**EXERCISES TO COMPLETE**.
• A. Answer these questions about the court order below:
(i) What is the name of the defendant company?
(ii) Which document number is the plaintiffs' opposition?
(iii) On what date did the Court issue its order on the motion to dismiss the First Amended Complaint?
• B. Reproduce the stretch of the court order from "I. Background" through "by reference here.", word for word.
• C. Carry on the court order on the motion to dismiss, starting after its final sentence.

Opinion
22-cv-593-MMA (MSB)
12-04-2023
ORDER DENYING DEFENDANT'S MOTION TO DISMISS SECOND AMENDED COMPLAINT [DOC. NO. 31]
HON. MICHAEL M. ANELLO United States District Judge
Pending before the Court is Defendant Cava Group, Inc.'s (“Defendant”) motion to dismiss Plaintiffs Neil Hamman and Michael Stewart's (“Plaintiffs”) Second Amended Complaint. Doc. No. 31. Plaintiffs filed an opposition, Doc. No. 35, and Defendant replied, Doc. No. 36. The Court found this matter suitable for determination on the papers and without oral argument pursuant to Federal Rule of Civil Procedure 78(b) and Civil Local Rule 7.1.d.1. See Doc. No. 37. For the reasons set forth below, the Court DENIES Defendant's motion to dismiss.
I. Background
In this putative class action, Plaintiffs allege that Defendant failed to disclose the presence of “heightened levels of organic fluorine and unsafe per-and polyfluoroalkyl substances” (“PFAS”) contained in the packaging of its grain and salad bowls. Doc. No. 28 (Second Amended Complaint, the “SAC”) ¶ 1. The Court further detailed Plaintiffs' factual allegations in its February 8, 2023 Order granting in part and denying in part Defendant's motion to dismiss Plaintiffs' First Amended Complaint (“FAC”). See Hamman v. Cava Grp., Inc., No. 22-CV-593-MMA (MSB), 2023 WL 3450654, at *1-2 (S.D. Cal. Feb. 8, 2023). The Court incorporates that discussion by reference here.

**DATA SECTION**.
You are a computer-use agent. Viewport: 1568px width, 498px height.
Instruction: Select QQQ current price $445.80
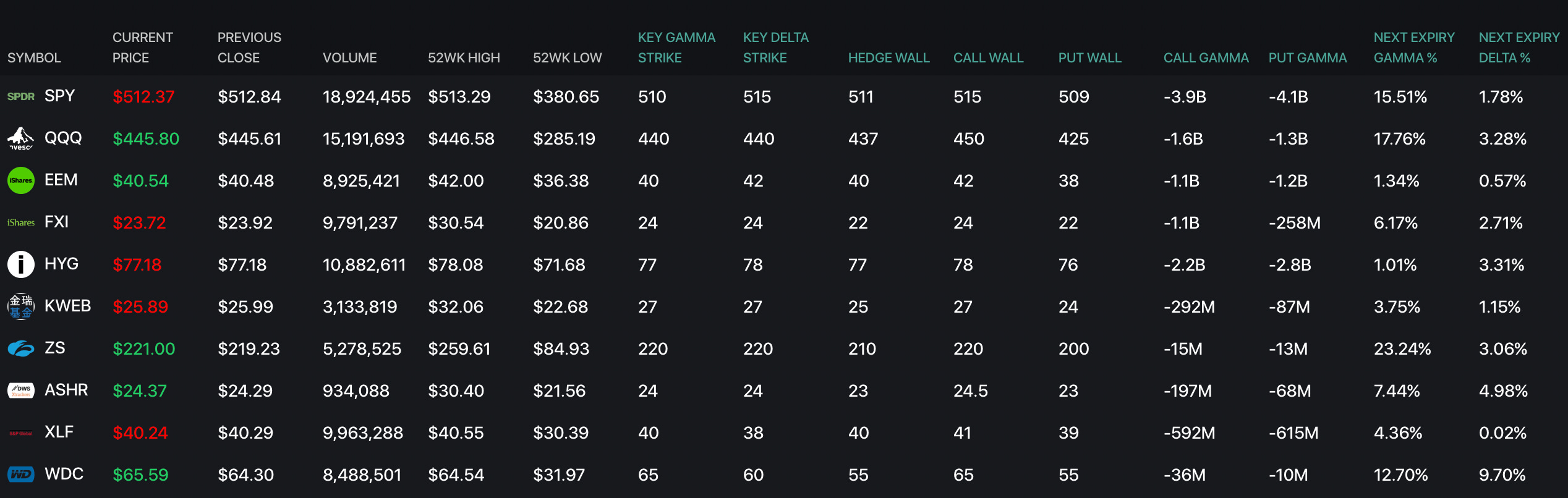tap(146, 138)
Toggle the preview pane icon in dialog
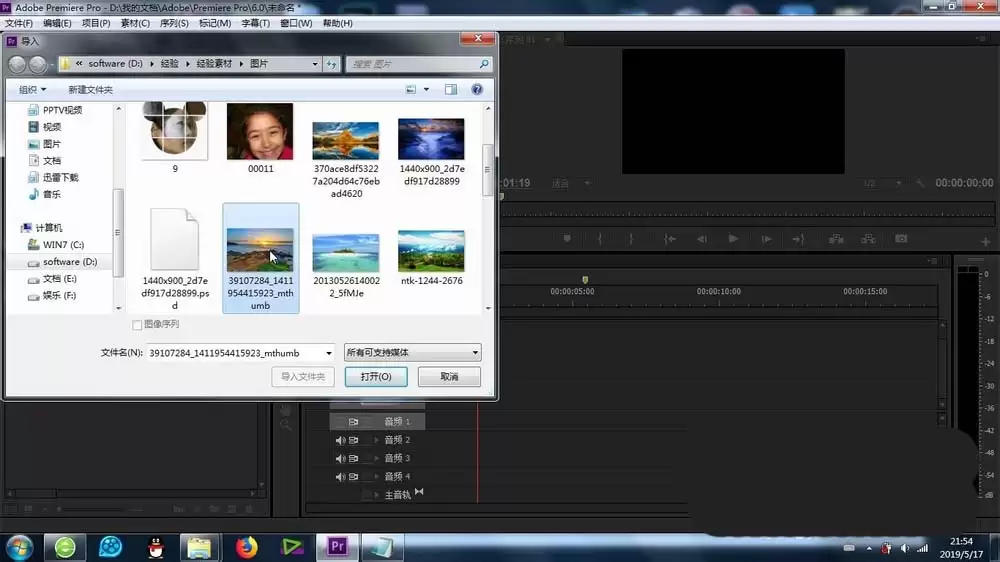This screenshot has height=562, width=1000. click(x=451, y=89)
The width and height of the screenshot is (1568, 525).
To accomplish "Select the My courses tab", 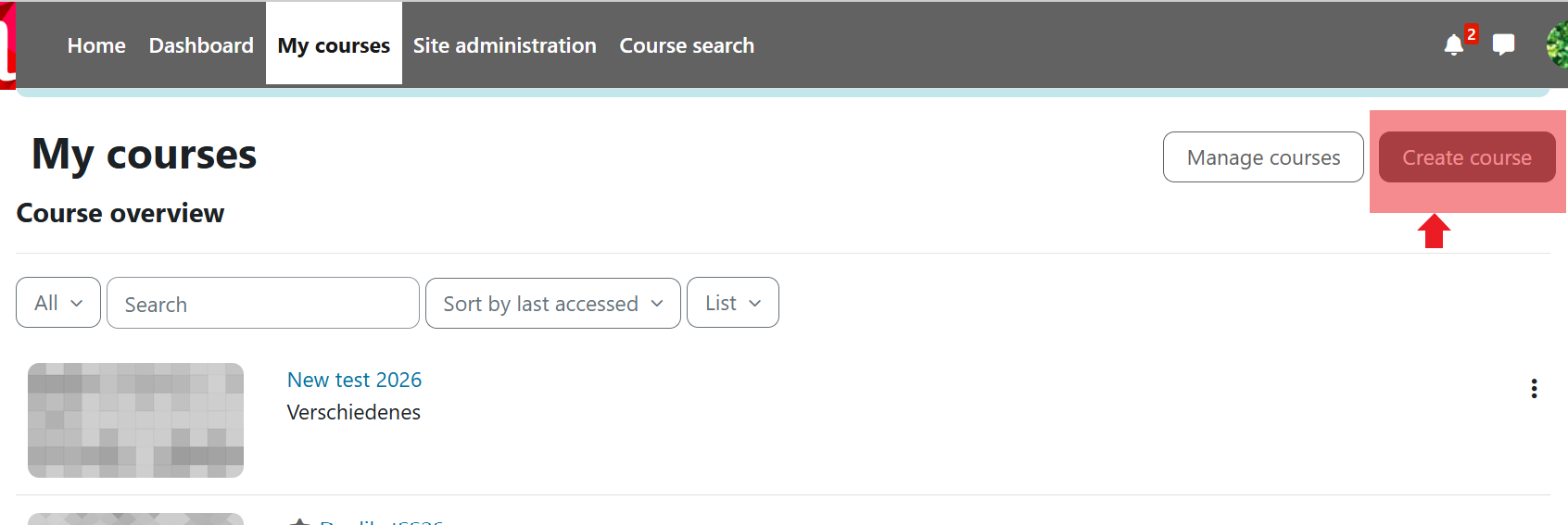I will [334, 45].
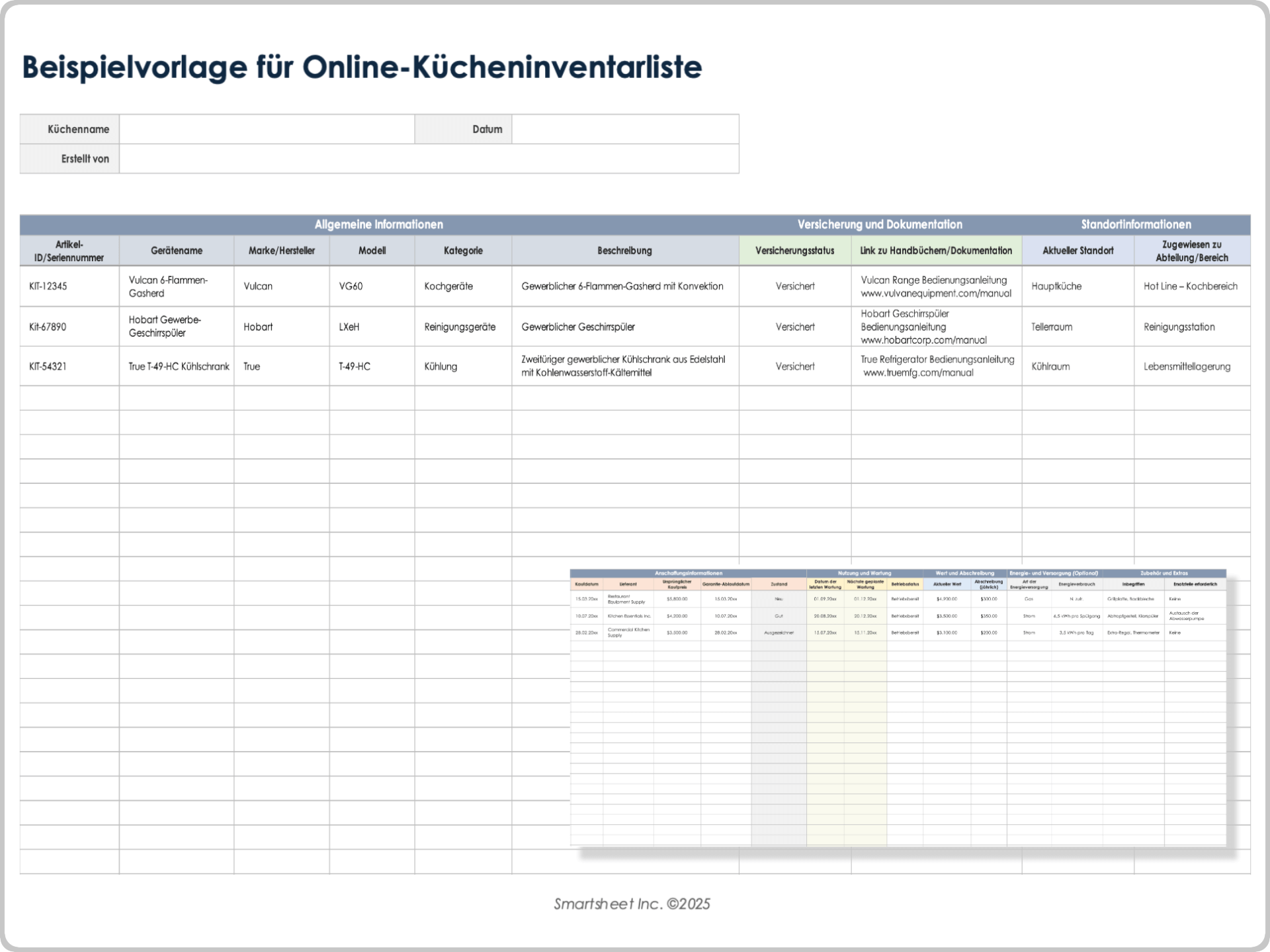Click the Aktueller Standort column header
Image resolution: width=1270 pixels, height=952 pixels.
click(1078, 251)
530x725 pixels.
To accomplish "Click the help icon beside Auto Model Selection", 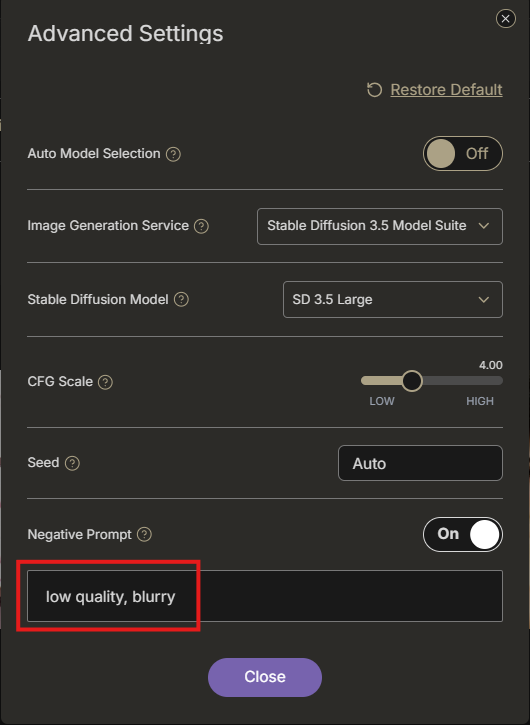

**ANSWERS GIVEN**.
• A.
(i) Cava Group, Inc.
(ii) Doc. No. 35
(iii) February 8, 2023

• B.
I. Background
In this putative class action, Plaintiffs allege that Defendant failed to disclose the presence of “heightened levels of organic fluorine and unsafe per-and polyfluoroalkyl substances” (“PFAS”) contained in the packaging of its grain and salad bowls. Doc. No. 28 (Second Amended Complaint, the “SAC”) ¶ 1. The Court further detailed Plaintiffs' factual allegations in its February 8, 2023 Order granting in part and denying in part Defendant's motion to dismiss Plaintiffs' First Amended Complaint (“FAC”). See Hamman v. Cava Grp., Inc., No. 22-CV-593-MMA (MSB), 2023 WL 3450654, at *1-2 (S.D. Cal. Feb. 8, 2023). The Court incorporates that discussion by reference here.

• C.
In its previous Order, the Court dismissed with leave to amend Plaintiffs' claims regarding biocides and their common law causes of action for failure to identify the applicable state laws, which included a claim for fraudulent omission. Doc. No. 26 at 17, 20. The Court further found that as to their claim for fraudulent omission, Plaintiffs failed to assert a duty to disclose. Id. at 17. In response to this Order, Plaintiffs filed their SAC, asserting their common law claims under California law and dropping their biocide and fraudulent omission claims. See generally SAC.
In the instant motion, Defendant again moves to dismiss Plaintiffs' SAC pursuant to Federal Rule of Civil Procedure 12(b)(6), but only as to their claims for punitive damages, breach of implied warranty, and unjust enrichment. See Doc. No. 31.
II. Legal Standard
Under Rule 12(b)(6), a district court must dismiss if a claim fails to state a claim upon which relief can be granted. To survive a Rule 12(b)(6) motion to dismiss, the claimant must allege “enough facts to state a claim to relief that is plausible on its face.” Bell Atl. Corp. v. Twombly, 550 U.S. 544, 570 (2007). A claim is facially plausible when the plaintiff pleads facts that “allow the court to draw the reasonable inference that the defendant is liable for the misconduct alleged.” Ashcroft v. Iqbal, 556 U.S. 662, 678 (2009) (citation omitted). There must be “more than a sheer possibility that a defendant has acted unlawfully.” Id. While courts do not require “heightened fact pleading of specifics,” a claim must be supported by facts sufficient to “raise a right to relief above the speculative level.” Twombly, 550 U.S. at 555, 570.
Unless otherwise noted, all “Rule” references are to the Federal Rules of Civil Procedure.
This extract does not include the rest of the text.